PROBLEM DETAILS — Whenever a picture appears in the listing below, leave it out, and copy exactly the lines from the one containing "This screenshot has height=812, width=1467." through the end.

☆ ☆ ☆ ☆

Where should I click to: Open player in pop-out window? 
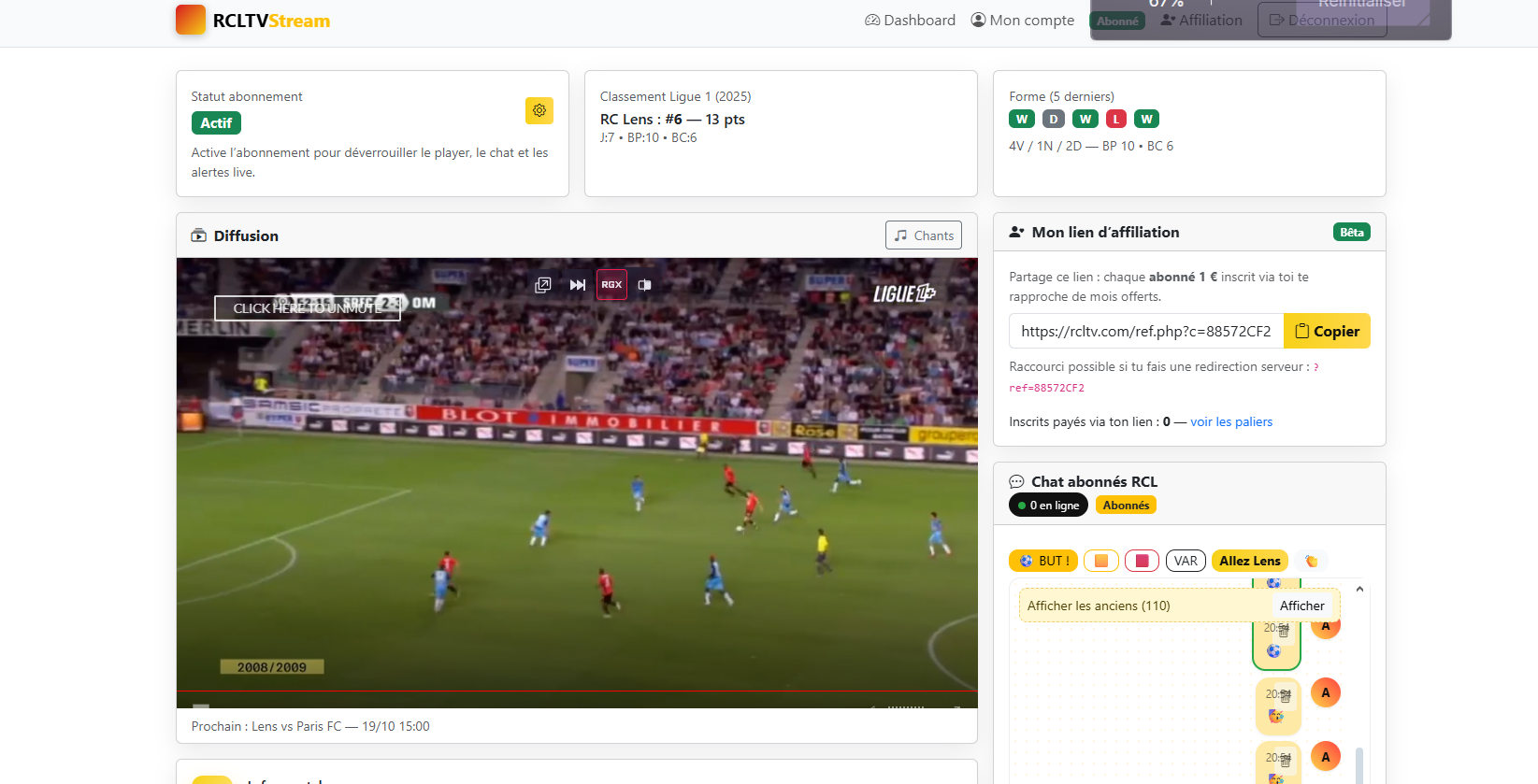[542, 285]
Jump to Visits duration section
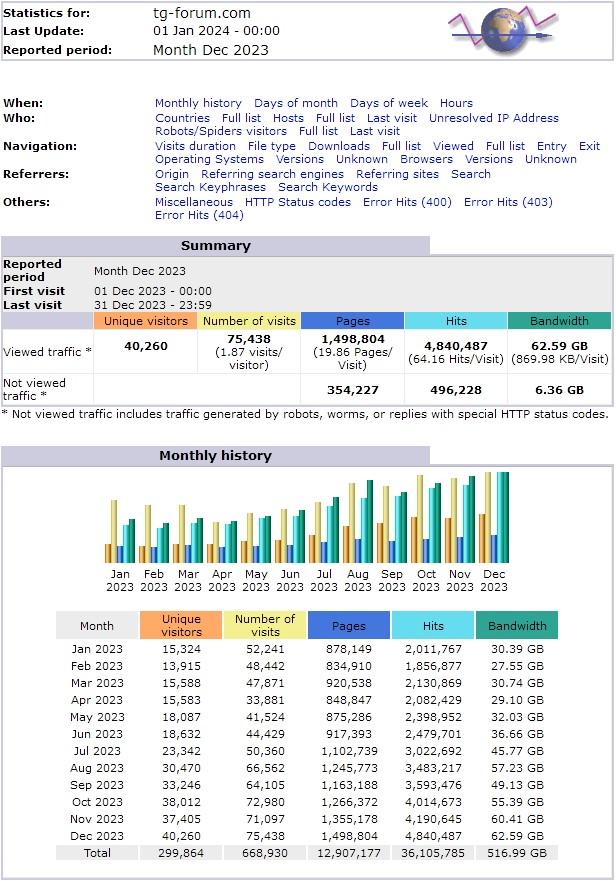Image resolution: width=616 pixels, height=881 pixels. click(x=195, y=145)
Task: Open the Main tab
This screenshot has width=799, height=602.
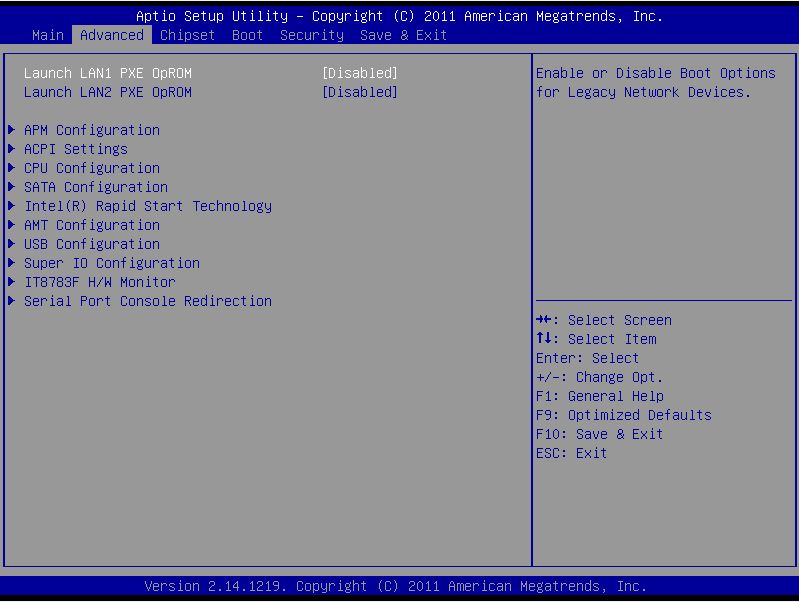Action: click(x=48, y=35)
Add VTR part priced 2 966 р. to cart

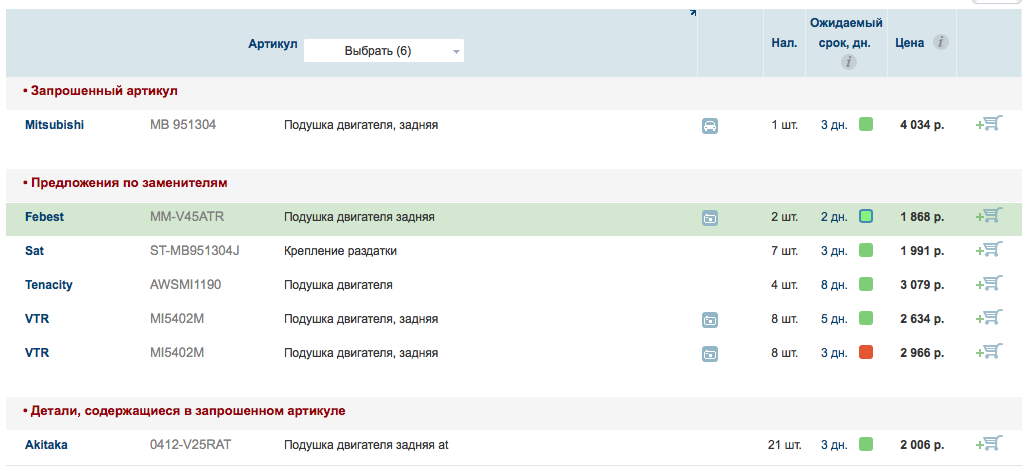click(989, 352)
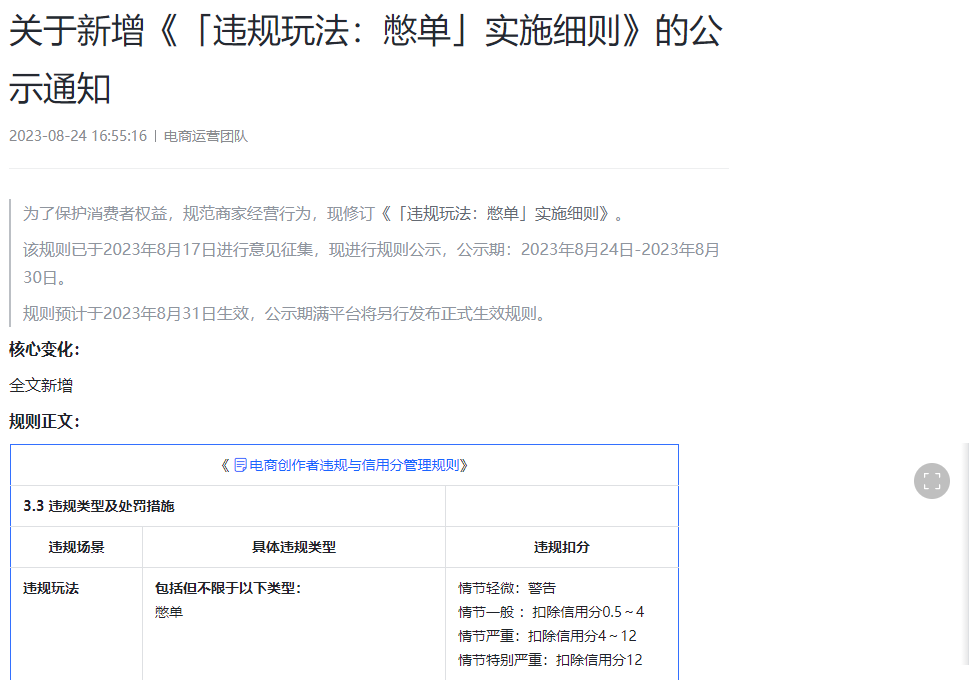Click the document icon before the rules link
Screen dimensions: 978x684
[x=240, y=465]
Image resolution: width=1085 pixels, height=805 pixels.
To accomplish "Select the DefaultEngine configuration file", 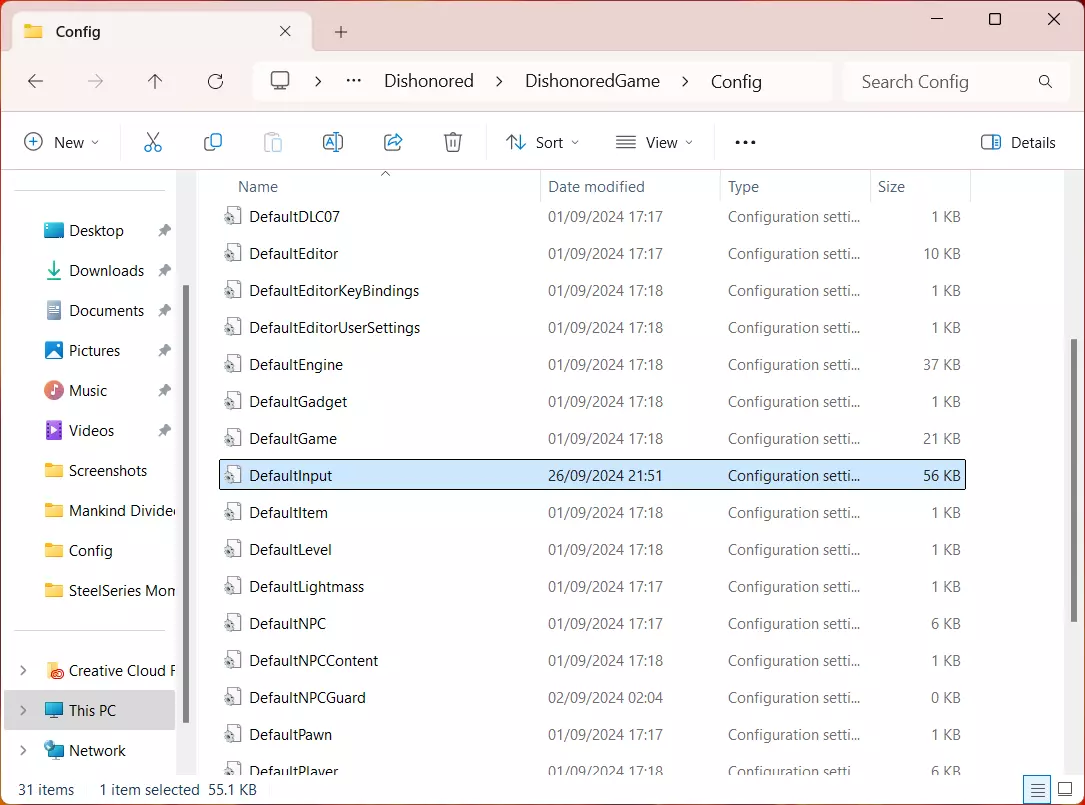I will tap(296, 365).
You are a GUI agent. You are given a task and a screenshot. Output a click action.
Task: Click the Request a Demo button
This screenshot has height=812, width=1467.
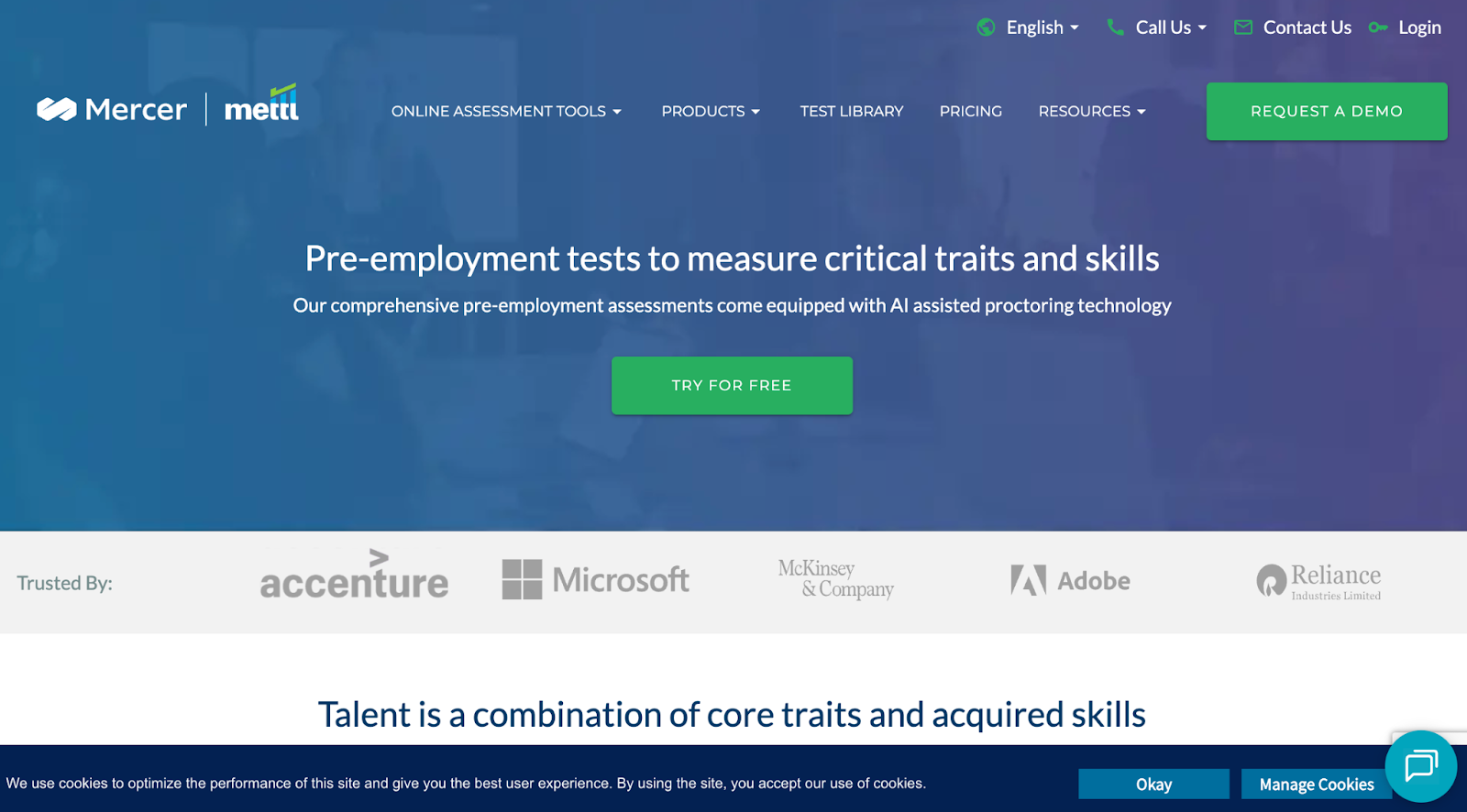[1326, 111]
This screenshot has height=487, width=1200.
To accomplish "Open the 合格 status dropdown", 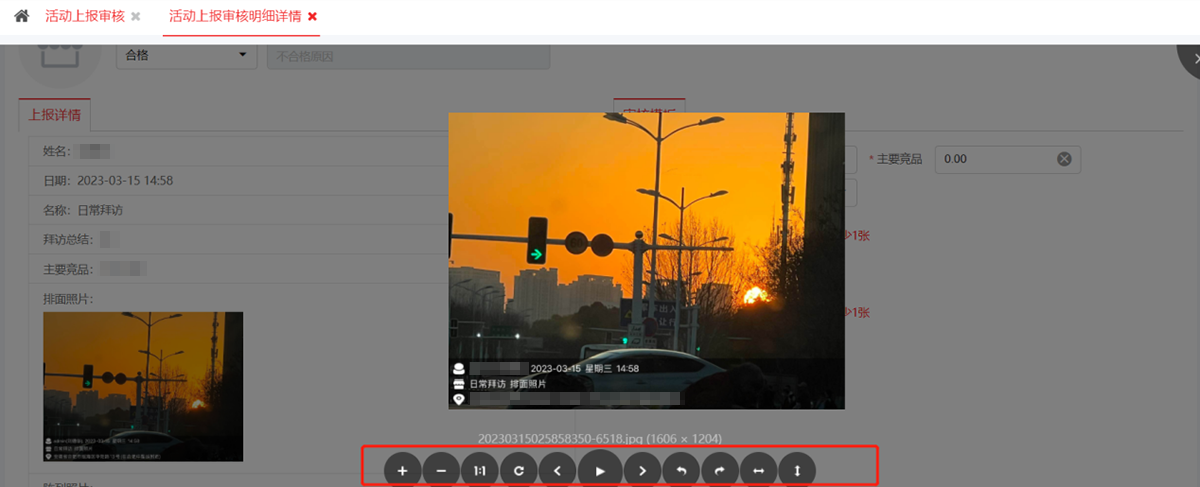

☆ ☆ ☆ ☆

SOLUTION BELOW —
This screenshot has height=812, width=1467.
[1326, 111]
This screenshot has height=487, width=1200.
To accomplish "Open the 合格 status dropdown", 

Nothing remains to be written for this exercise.